In a two-layer system, a stratified weakly compressible ocean and a stratified compressible atmosphere, it is necessary to write down the boundary conditions at the interface. In a two-layer system, the pressure in both media is written in the form of the sum of hydrostatic pressure and perturbation pressure and in a 2D formulation (if we consider the movement independent of the horizontal coordinate $y$) it is written as follows:

$$P^{o,a}={\displaystyle {\int }_z^{\zeta }{\rho }^{o,a}\left(x,\xi ,t\right)gd\xi +{\tilde{P}}^{o,a}\left(x,z,t\right)}$$

(39)

Here and further, the superscripts “o” and “a” denote quantities related to the ocean (the lower denser liquid) and the atmosphere (the upper less dense liquid), respectively. The symbol $\zeta =\zeta \left(x,t\right)$denotes the function that determines the deviation of the interface between media from the equilibrium position $z=0$. The system of equations of motion, taking into account expressions (39) is written as follows:

$$z<\zeta :{\partial }_t{u}^o-{\nu }^o\Delta u^o+\frac{1}{{\rho }_{00}^o}\nabla P^o-{\rho }^{o}g=0$$

(40)

$${\partial }_t{\rho }^o+u^o\cdot \nabla {\rho }^o+{\rho }^o\mathrm{div}{u}^o=0$$

(41)

$${\rho }^o={\rho }_0^o\left(z\right)\left(1-{\alpha }_P^o\left(P^o-P_0^o\right)\right)$$

(42)

$$z>\zeta :{\partial }_t{u}^a-{\nu }^a\Delta u^a+\frac{1}{{\rho }_{00}^a}\nabla P^a-{\rho }^{a}g=0$$

(43)

$${\partial }_t{\rho }^a+u^a\cdot \nabla {\rho }^a+{\rho }^a\mathrm{div}{u}^a=0$$

(44)

$${\rho }^a={\rho }_0^a\left(z\right)\left(1-{\alpha }_P^a\left(P^a-P_0^a\right)\right)$$

(45)

The system of equations (40) – (45) is supplemented with boundary conditions at the interface: $z=\xi$

$$z=\zeta :{\partial }_t\zeta +u^o{\partial }_x\zeta =w^o$$

(46)

$${\partial }_t\zeta +u^a{\partial }_x\zeta =w^a$$

(47)

TO-DO LIST:
(1) According to the ocean–atmosphere text, why does expression (39) write the pressure in a two-dimensional form?
(2) Could you write the next part of the ocean–atmosphere text, picking up right after equation (47)?

MATERIAL:
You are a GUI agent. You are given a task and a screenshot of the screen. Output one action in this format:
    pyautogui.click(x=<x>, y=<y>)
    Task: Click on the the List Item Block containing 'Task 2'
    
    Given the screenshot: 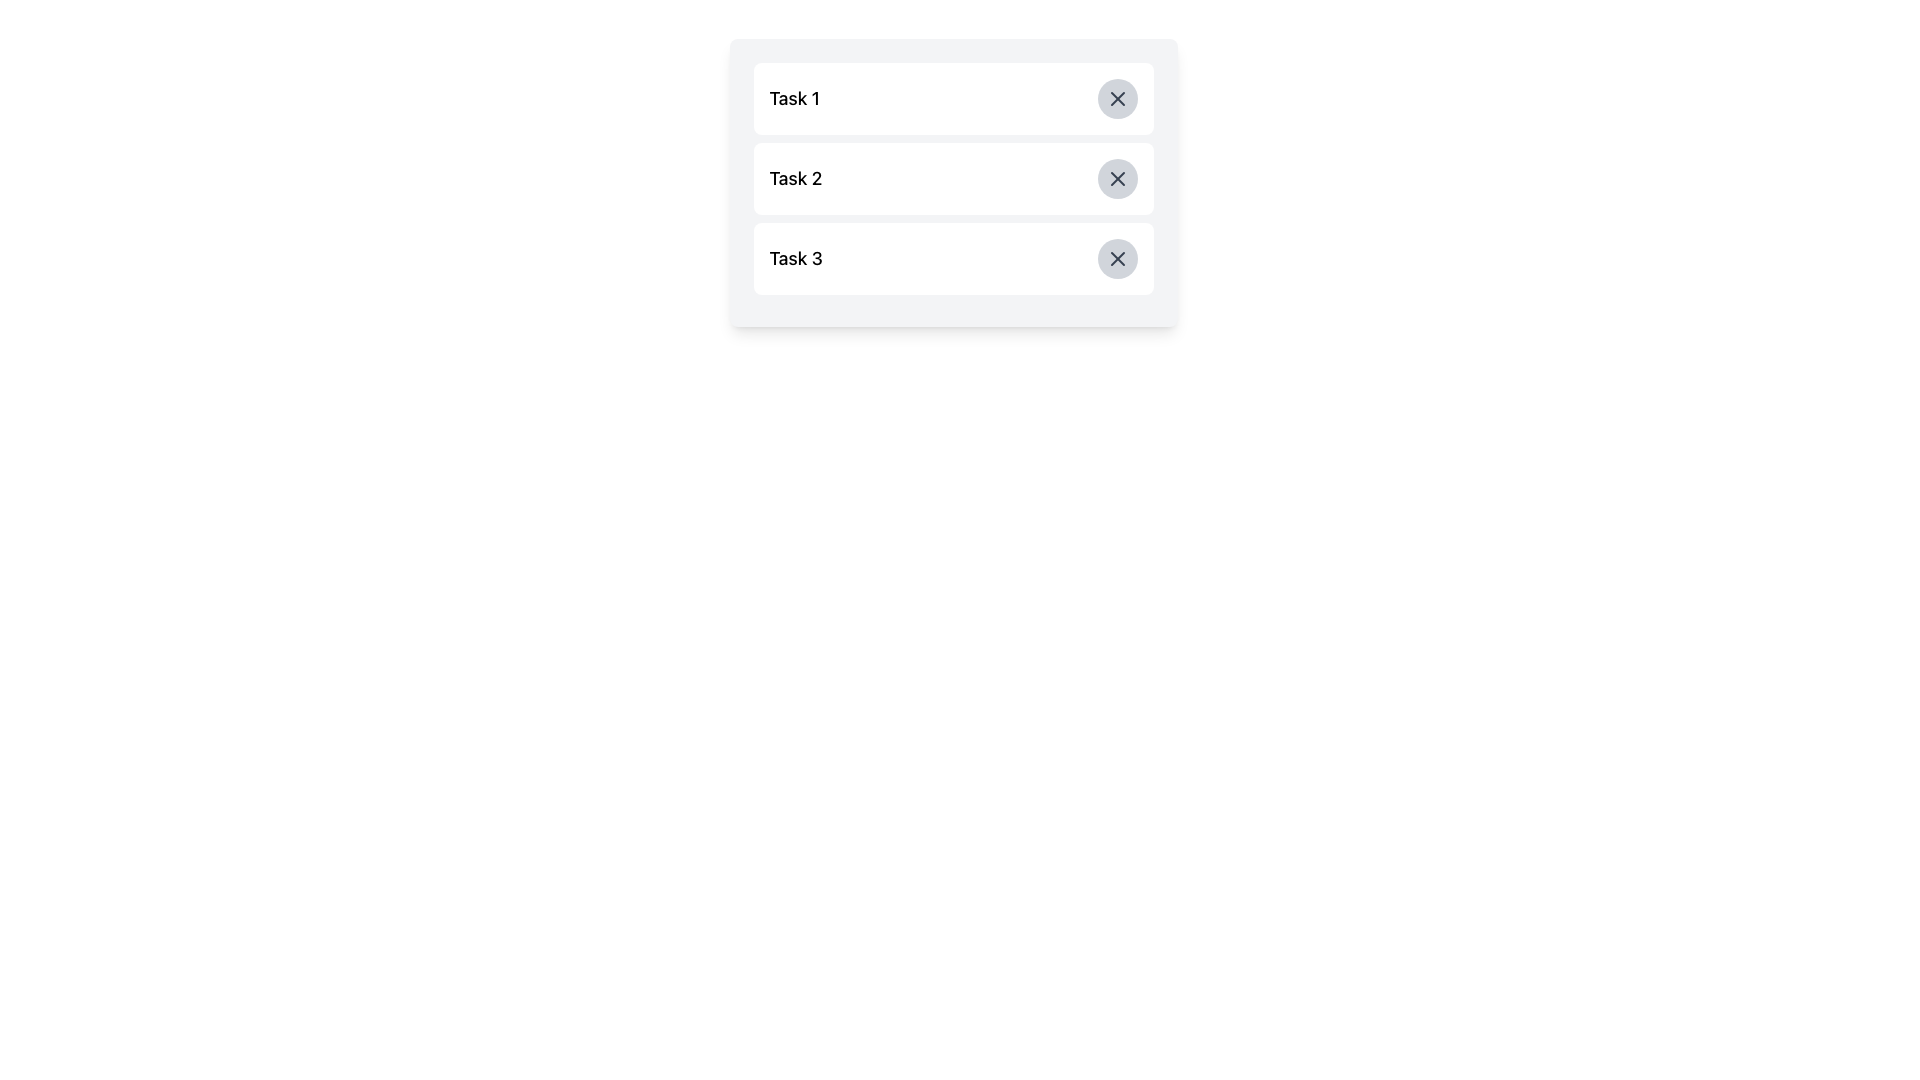 What is the action you would take?
    pyautogui.click(x=952, y=177)
    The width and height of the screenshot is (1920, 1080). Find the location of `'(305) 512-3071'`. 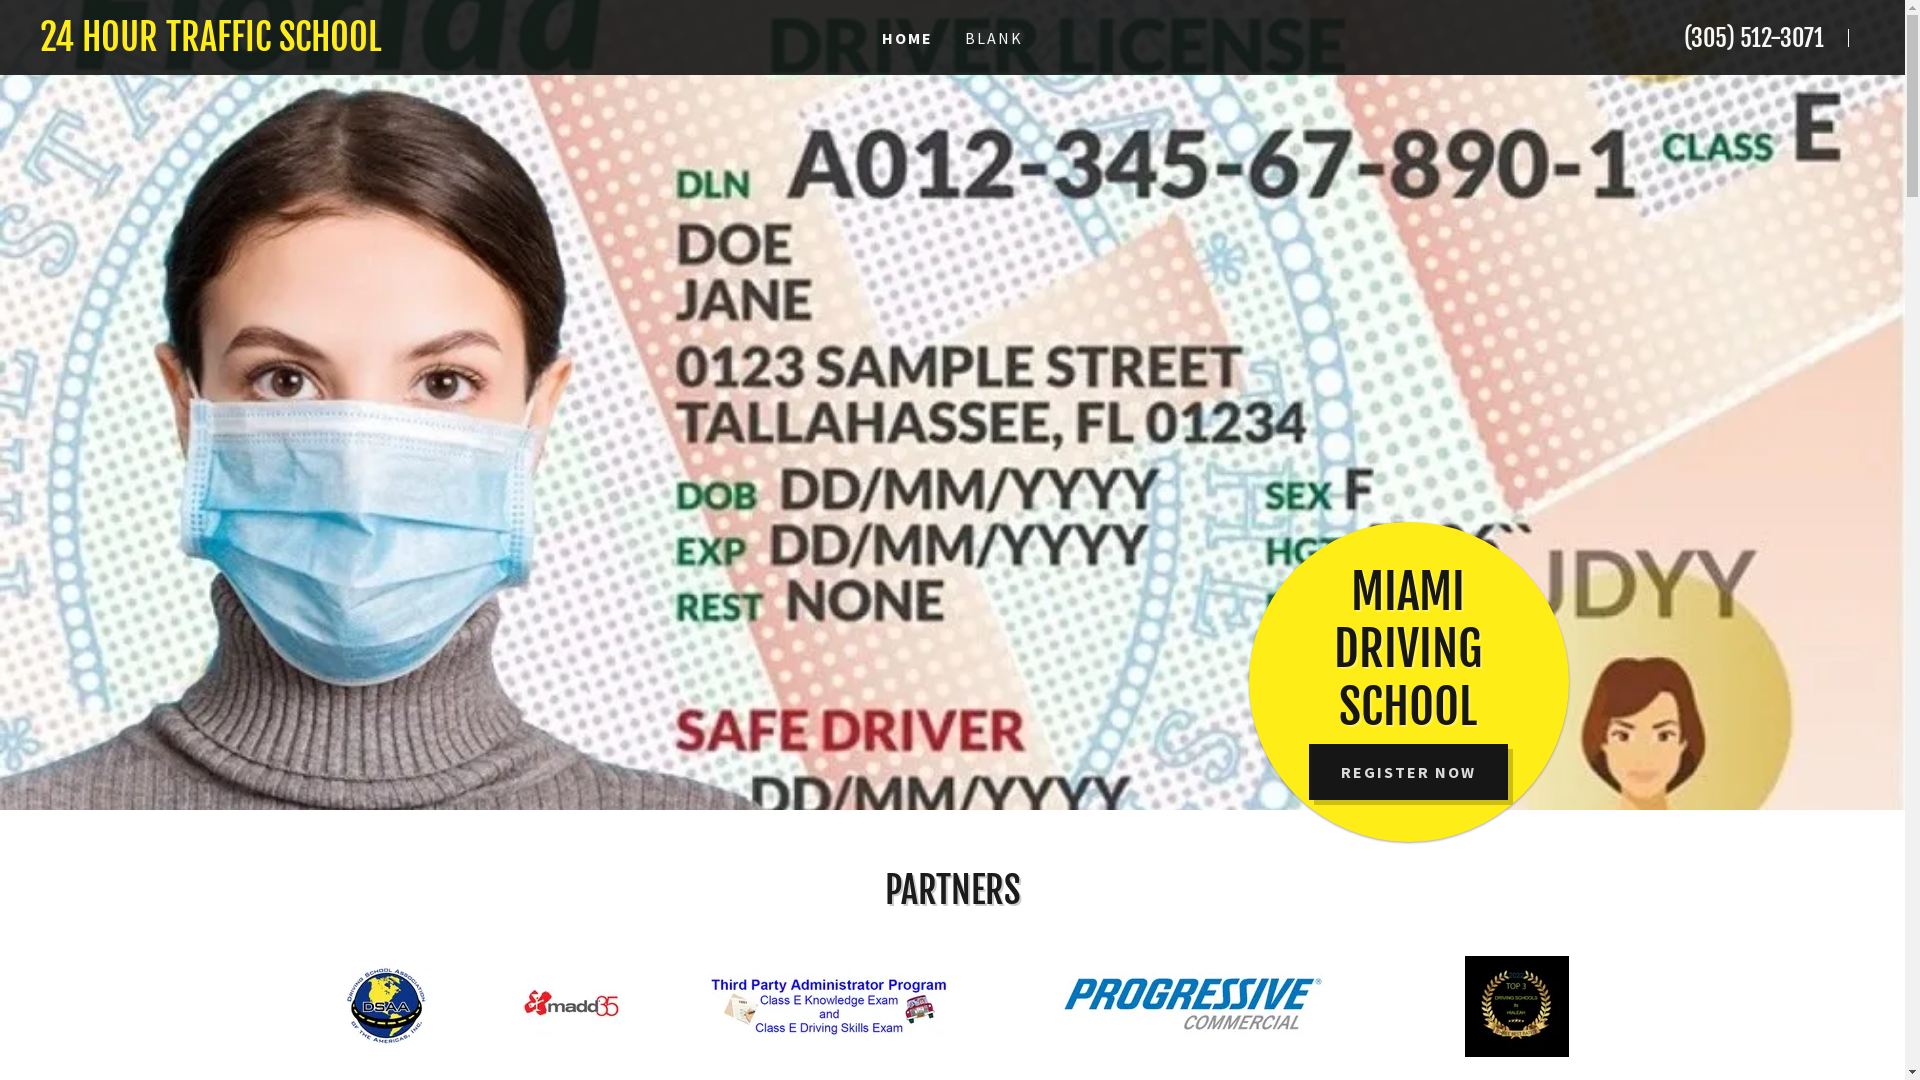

ANSWER LIST:
(1) The motion is taken to be independent of the horizontal coordinate y. So the pressure in each medium depends only on x, z and t. It is written as the sum of the hydrostatic part and a perturbation pressure.

(2)
$$P^o-2{\rho }^o{\nu }^{o}n\cdot \left(\left(n\cdot \nabla \right)u^o\right)=P^a-2{\rho }^a{\nu }^{a}n\cdot \left(\left(n\cdot \nabla \right)u^a\right)-\sigma \mathrm{div}n$$

(48)

$$u^o\cdot \tau =u^a\cdot \tau$$

(49)

$${\rho }^o{\nu }^o\left(\tau \cdot \left(\left(n\cdot \nabla \right)u^o\right)+n\cdot \left(\left(\tau \cdot \nabla \right)u^o\right)\right)={\rho }^a{\nu }^a\left(\tau \cdot \left(\left(n\cdot \nabla \right)u^a\right)+n\cdot \left(\left(\tau \cdot \nabla \right)u^a\right)\right)$$

(50)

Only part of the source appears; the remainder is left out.